There is no direct link to a specific cause for MS. Scientist are still trying to solve this mystery. From what we do know there is no direct genetic link to the disease. Another 3 key factors that might determine what causes MS is other diseases, Environmental and immunologic. Diseases. These Include measles, canine distemper, human herpes virus-6, Epstein-Bar and Chlamydia are being investigating as being a trigger. In the environmental cases it shows that vitamin D may be playing a roll in this. Studies show that people who were born near the equator then move to a different part of the world before 15 there chances increase. Reasons for this are vitamin D impact your immune system helping to fight autoimmune diseases like MS. So people near the equator living there get more sunlight which means more vitamin D. so somewhere in-between the age of 15 and moving it seems some sort of change is accruing.
MS accurse in women 2 to 3 times more like then men which is a significant differerance. This most likely has to the role of hormones and how they affect you. The risk for the general public is 1/750 this rises to 1/40 in children who's parents have it. Most cases are diagnosed in the age range of 20-50. teens and children can get it but it very rare. It is most common in Caucasians but all ethics group can acquire it. About every 2 weeks 2 people are diagnosed with it. There about 400,00 people with the disease.
There is a wide rage of symptoms. The most common symptoms are having walking/balance issue, numbness, fatigue, bladder/bowel dysfunction and so on. Less common symptoms speech disorders, seizers, tremor, respiration/breathing problems. Symptoms of MS usually appear in periods called relapses. Some attacks are preceded by commons triggers. Relapses are more random and can happen at anytime.
A tremor is an involuntary, repetitive, rhythmic shaking or twitching movement. This usually happens in the hands and head. The most common kind of tremors is called a Essisential tremors.

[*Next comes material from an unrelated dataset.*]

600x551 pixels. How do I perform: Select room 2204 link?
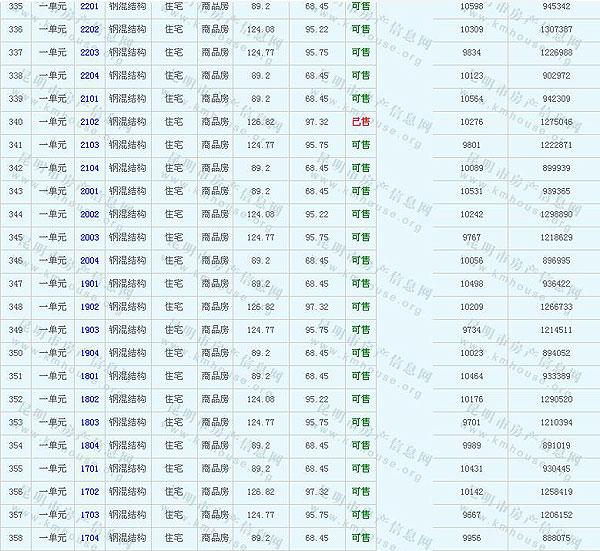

This kind of tremors only occurs when a person is moving. These tremors basically cause iritic shaking. The best example of this is back in cartoons when they haven't slept in “weeks” they go to pick up a cup of coffee. It starts spilling all over the place because it basically looks like there shivering. It can also effect there speech making them hard to understand.
Lesions are the scars that form in the nervous system. Lesions cause inflammation in the central nervous system in which neurons have their myelin destroyed. Myelin are proteins sheets that control the signals in your central nervous system. This is why many MS patients are reduced to wheelchair because their myelin sheaths have been ruined. This destructive processed is called Demyelinated. Modern technologies such as MRI scans and CT scans show where the lesions are. Before there was no way to determine where they where in the body. In recent year studies have showed there are four different types of lesions which may mean there is for different forms of multiple sclerosis. That could even be that MS is four different disease together in its entirety.
One of the problem with ms there is no real physical findingsor lab test that they can use to determine if you have MS. They also may be similar to other medicinal conditions so all others most get ruled out. Find evidence of two serrate damages in the central nervous system. This can be found by using a Neuroimaging. This analysis shows the cerebrospinal fluid. You can also test for cerebrospinal fluid obtained from lumbar punctures. This test for oligoclonal bands which are inflammation markers found in 75%-85% of MS patients. One other way you can test for MS is evoked potentials. This tests for responses in the body using visual and sensory test. Since MS patients nervous systems are block/damaged their responses are less then normal stimulation of a normal person.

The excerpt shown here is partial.